Habitual alcohol seeking: modeling the transition from casual drinking to addiction

Abstract

The transition from goal-directed actions to habitual ethanol seeking models the development of addictive behavior that characterizes alcohol use disorders. The progression to habitual ethanol-seeking behavior occurs more rapidly than for natural rewards, suggesting that ethanol may act on habit circuit to drive the loss of behavioral flexibility. This review will highlight recent research that has focused on the formation and expression of habitual ethanol seeking, and the commonalities and distinctions between ethanol and natural reward-seeking habits, with the goal of highlighting important, understudied research areas that we believe will lead toward the development of novel treatment and prevention strategies for uncontrolled drinking.

Keywords: Addiction; Alcohol; Goal-directed behavior; Habit; Prefrontal cortex; Striatum.

Figure 1. Interactions between cognitive-behavioral processes that drive addiction

A number of models have proposed that the development of addiction, including alcohol use disorders, results from a transition from controlled behavior to uncontrolled drug seeking behavior. Innate risk for addictive behavior has been shown to be related to differences in impulsivity and cue-reactivity that exist prior to any drug exposure. These differences can initiate entry into the spiral toward addiction. Across alcohol exposure, dysregulation in limbic corticostriatal circuitry is expected to drive drug seeking, which acts to exacerbate deficits in behavioral control, ultimately facilitating the disease state. In addition to impulsivity and habitual reward seeking, addiction is characterized by compulsive behaviors. Compulsivity can be defined as either behaviors that persist despite or because of the negative consequences of drug taking. In other words, compulsive behaviors continue despite negative results of drug-taking or those negative results create an aversive state that can be relieved by ongoing drug-taking. Importantly, habit models a behavior that is more similar to the former in which drug-seeking is elicited by environmental stimuli rather than a desire to seek positive or negative reinforcement. Alternatively, the aversive state created by withdrawal may come to serve as an interoceptive stimulus, driving habitual reward seeking behavior. To our knowledge, the precise relationship between these behaviors has not been elucidated (though see Everitt, 2014; Koob & Volkow, 2010).

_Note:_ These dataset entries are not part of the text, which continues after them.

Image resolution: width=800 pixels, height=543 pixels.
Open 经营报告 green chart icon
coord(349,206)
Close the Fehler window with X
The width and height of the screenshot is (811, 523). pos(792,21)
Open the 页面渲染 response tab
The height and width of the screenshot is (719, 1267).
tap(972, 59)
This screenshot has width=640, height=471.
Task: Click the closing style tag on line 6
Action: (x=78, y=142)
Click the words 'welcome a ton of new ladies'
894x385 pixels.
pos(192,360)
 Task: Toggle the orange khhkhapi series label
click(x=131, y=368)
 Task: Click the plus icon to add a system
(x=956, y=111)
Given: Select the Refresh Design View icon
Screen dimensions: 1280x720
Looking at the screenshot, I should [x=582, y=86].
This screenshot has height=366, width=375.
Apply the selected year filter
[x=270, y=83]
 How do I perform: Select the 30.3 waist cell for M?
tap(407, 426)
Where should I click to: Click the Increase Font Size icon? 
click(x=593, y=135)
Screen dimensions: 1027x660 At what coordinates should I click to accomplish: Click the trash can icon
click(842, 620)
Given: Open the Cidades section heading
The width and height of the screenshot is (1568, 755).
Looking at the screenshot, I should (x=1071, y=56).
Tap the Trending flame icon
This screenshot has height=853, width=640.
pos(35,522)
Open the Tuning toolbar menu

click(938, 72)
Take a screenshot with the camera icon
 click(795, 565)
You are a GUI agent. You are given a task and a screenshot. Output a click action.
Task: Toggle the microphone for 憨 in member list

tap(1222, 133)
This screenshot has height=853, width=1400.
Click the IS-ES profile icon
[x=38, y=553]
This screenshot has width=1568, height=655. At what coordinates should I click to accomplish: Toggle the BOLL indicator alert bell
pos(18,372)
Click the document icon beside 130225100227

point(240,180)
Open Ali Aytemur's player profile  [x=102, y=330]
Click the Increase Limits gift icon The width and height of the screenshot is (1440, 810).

Fig 2. Neuroanatomical substrates of inflexible behavior

Blue regions represent those regions known to be required for the expression of goal-directed reward seeking. Red regions are required for the development or expression of stimulus-response habits. Midbrain DA signaling has been shown to play a role in both forms of behavior. The role for the nucleus accumbens in reward seeking is more complex. One possibility is that through the ‘ascending loops’ of projections from midbrain dopaminergic regions to striatal subregions, glutamate or DA signaling in the NAc shell can ultimately influence activity in dorsal striatum mediation of behavior. A role for the BLA has not yet been explicitly demonstrated, but is likely given its established role in stimulus-outcome learning and the encoding of outcome value. Only the dorsolateral striatum has been explicitly demonstrated to have the same role in habitual alcohol seeking as in habitual food seeking (Corbit et al., 2012).